Leo August Pochhammer (25 August 1841, Stendal - 24 March 1920, Kiel) was a Prussian mathematician who was known for his work on special functions and introduced the Pochhammer symbol, now generally used for expressing hypergeometric functions in a compact notation.

==Life==
Pochhammer was born in Stendal, but grew up in Berlin.

He studied mathematics and physics at the Friedrich Wilhelm University in Berlin from 1859 to 1863. He received his doctorate in 1863 from Ernst Eduard Kummer. A period of habilitation followed in 1872. For the next two years he was a lecturer in Berlin.

In 1874 he became Professor at the Christian Albrechts University in Kiel. After the Mathematical Seminar was founded at the same university in 1877, a second chair for mathematics was established with the appointment of Pochhammer as full professor. On 22 May 1877, regulations for the mathematical seminar at the Royal University in Kiel were issued. Along with the German mathematician and astronomer Georg Daniel Eduard Weyer, Pochhammer was appointed one of the directors of the seminar.

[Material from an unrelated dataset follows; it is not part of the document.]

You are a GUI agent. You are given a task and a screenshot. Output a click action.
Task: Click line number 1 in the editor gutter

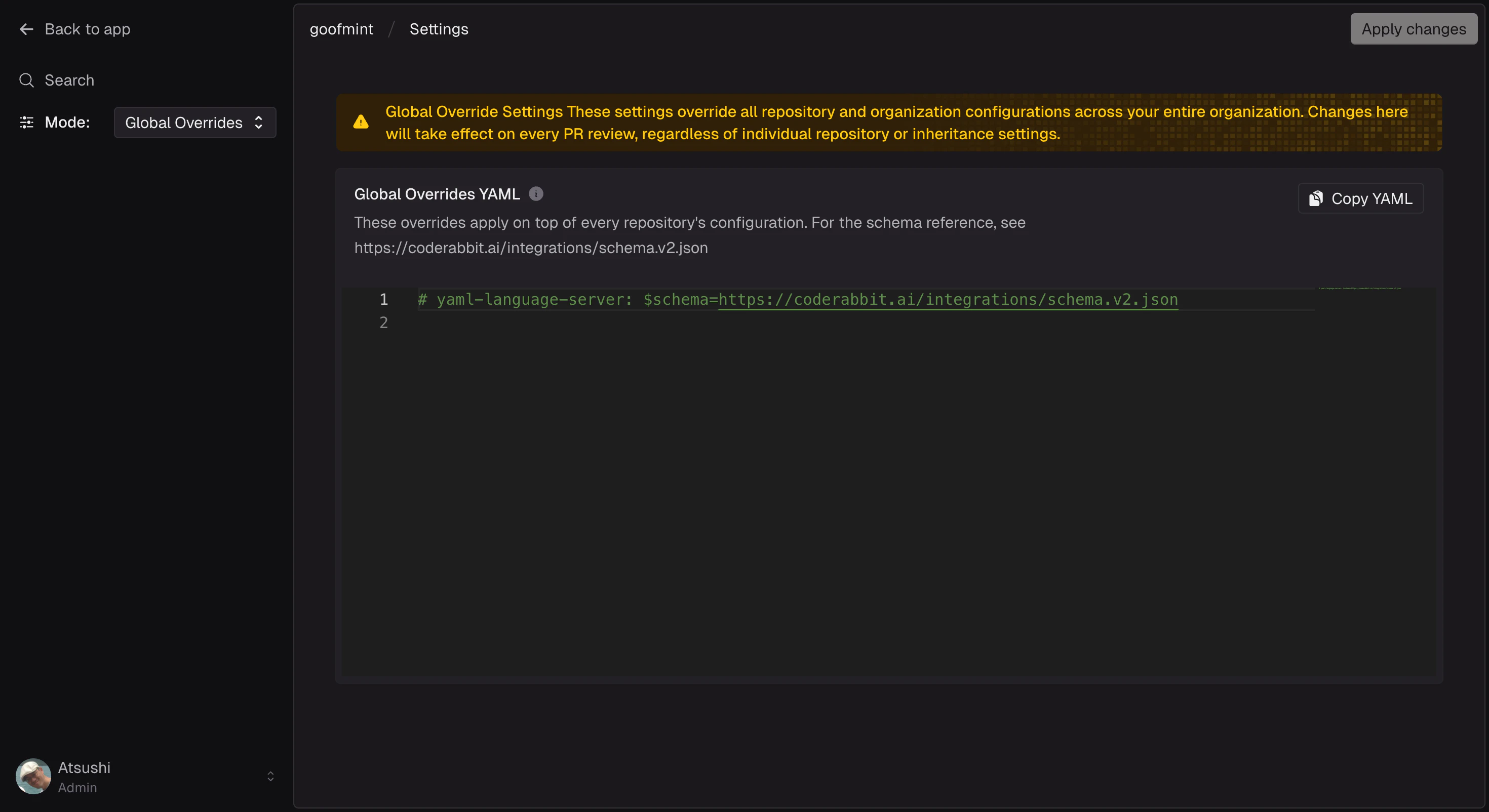coord(383,299)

In the years 1893/94 he was rector of the university. In his rectorate speech on March 6, 1893, he made a "contribution to the question of university studies for women". He advocated offering women and girls more educational opportunities as at that time women were not allowed to enter university in Germany, but largely denied their aptitude and interest in university studies. Therefore, in his opinion, women's colleges with simplified entry requirements should be created and women should be given the opportunity, for example, "to train to become second-class doctors."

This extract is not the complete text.